The tensor product between 2 vectors of length 2 is a vector of length 4 with elements following the pattern:
$$ \left|n\right> = \left(\begin{array}{c} a \\ b \end{array}\right) $$$$ \left|m\right> = \left(\begin{array}{c} c \\ d \end{array}\right) $$$$ \left|n\right> \otimes \left|m\right> = \left(\begin{array}{c} ac \\ ad \\ bc \\ bd \end{array}\right) $$for $\left|00\right>$, then, we have: $$\left|00\right> = \left(\begin{array}{c} 1 \\ 0 \\ 0 \\ 0 \end{array}\right)$$ $$\left|01\right> = \left(\begin{array}{c} 0 \\ 1 \\ 0 \\ 0 \end{array}\right)$$ $$\left|10\right> = \left(\begin{array}{c} 0 \\ 0 \\ 1 \\ 0 \end{array}\right)$$ $$\left|11\right> = \left(\begin{array}{c} 0 \\ 0 \\ 0 \\ 1 \end{array}\right)$$
as stated in the notebook.
Just as the qubit states are represented by column vectors, the gates as they operate on these qubit column vectors are linear operators as represented by matrices. The effect of the matrix ought to be such that it follows the defining logic of the gate -- i.e. the X gate matrix sends the column vector representation of $\left|0\right>$ to the column vector representation of $\left|1\right>$, the H gate sends the column vector representation of $\left|0\right>$ to the column vector representation of $\left|+\right>$, and so on. The matrices employed are H and CNOT (controlled either by line 1 or 2), so lets find the matrices that satisfy this quality of fulfilling the defining action of the gate of interest.

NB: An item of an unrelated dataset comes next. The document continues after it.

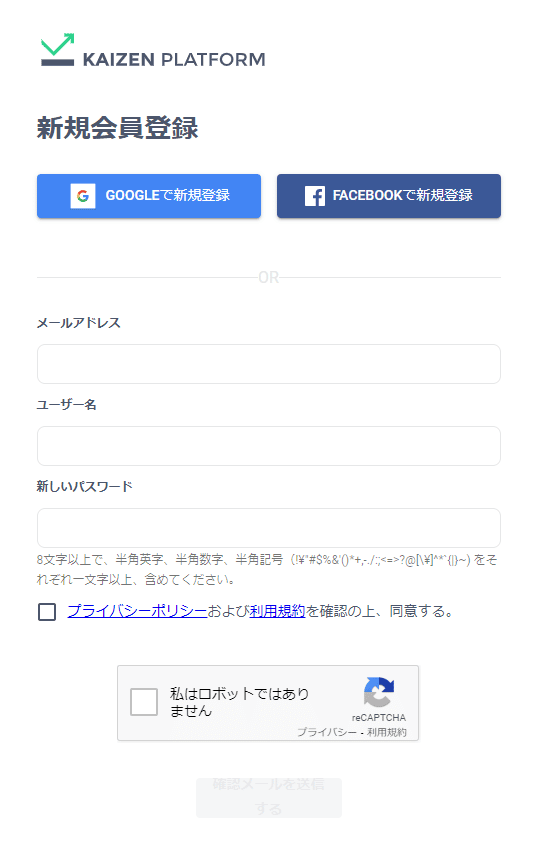Click the KAIZEN PLATFORM wordmark
Screen dimensions: 533x847
pyautogui.click(x=174, y=59)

H: Building up from the defining logic, we need: $$ H\left|0\right> = \left|+\right>, \ H\left|1\right> = \left|-\right> $$ This is satisfied by a matrix of the form: $$ H = \frac{1}{\sqrt{2}}\left[\begin{array}{cc} 1 & 1 \\ 1 & -1 \end{array}\right]$$ Where this has been constructed by assigning each initial state to a column and writing out the target state column vector in this position -- i.e. the column vector for $\left|+\right>$ occupies column 1, which corresponds to $\left|0\right>$, and the column vector $\left|-\right>$ occupies column 2, which corresponds to $\left|1\right>$. Just to check, $$ H\left|0\right> = \frac{1}{\sqrt{2}}\left[\begin{array}{cc} 1 & 1 \\ 1 & -1 \end{array}\right] \left(\begin{array}{c} 1 \\ 0 \end{array}\right) = \frac{1}{\sqrt{2}}\left(\begin{array}{c} 1 \\ 1 \end{array}\right) = \left|+\right> \checkmark $$ $$ H\left|1\right> = \frac{1}{\sqrt{2}}\left[\begin{array}{cc} 1 & 1 \\ 1 & -1 \end{array}\right] \left(\begin{array}{c} 0 \\ 1 \end{array}\right) = \frac{1}{\sqrt{2}}\left(\begin{array}{c} 1 \\ -1 \end{array}\right) = \left|-\right> \checkmark $$
Now, we're often going to be applying multiple H gates in parallel to the product state that represents the full n-qubit quantum register state, so to expand this 2 x 2 matrix to a 2n x 2n matrix (referred to as $H^{\otimes n}$) would allow for applying all the parallel H gates simultaneously to the product state of n qubits. Similar to how the product state for the column vectors is formed, one can do this by taking tensor products of the H gate n times. The tensor product for matrices is executed representationally by embedding the second matrix into the first, i.e.:
$$ H \otimes H = \frac{1}{\sqrt{2}}\left[\begin{array}{cc} 1 & 1 \\ 1 & -1 \end{array}\right] \otimes H = \frac{1}{\sqrt{2}}\left[\begin{array}{cc} 1 \cdot H & 1 \cdot H \\ 1 \cdot H & -1 \cdot H \end{array}\right] = \frac{1}{\sqrt{2}}\left[\begin{array}{cc} 1 \cdot \frac{1}{\sqrt{2}}\left[\begin{array}{cc} 1 & 1 \\ 1 & -1 \end{array}\right] & 1 \cdot \frac{1}{\sqrt{2}}\left[\begin{array}{cc} 1 & 1 \\ 1 & -1 \end{array}\right] \\ 1 \cdot \frac{1}{\sqrt{2}}\left[\begin{array}{cc} 1 & 1 \\ 1 & -1 \end{array}\right] & -1 \cdot \frac{1}{\sqrt{2}}\left[\begin{array}{cc} 1 & 1 \\ 1 & -1 \end{array}\right] \end{array}\right] = \frac{1}{2}\left[\begin{array}{cccc} 1 & 1 & 1 & 1 \\ 1 & -1 & 1 & -1 \\ 1 & 1 & -1 & -1 \\ 1 & -1 & -1 & 1 \end{array}\right]$$
$$CNOT_1 = \left[\begin{array}{cccc} 1 & 0 & 0 & 0 \\ 0 & 1 & 0 & 0 \\ 0 & 0 & 0 & 1 \\ 0 & 0 & 1 & 0 \end{array}\right]$$
where the fulfilment of the $CNOT_1$ definition can be checked through writing out the application of this matrix onto each state. This matrix was formed in a manner similar to the method for H, where the column vector representation of the final state is written in the column corresponding to the initial state following the defining logic of the $CNOT_1$ gate. The convention is to assign the initial state 00 to column 1, 01 to 2, 10 to 3, and 11 to 4.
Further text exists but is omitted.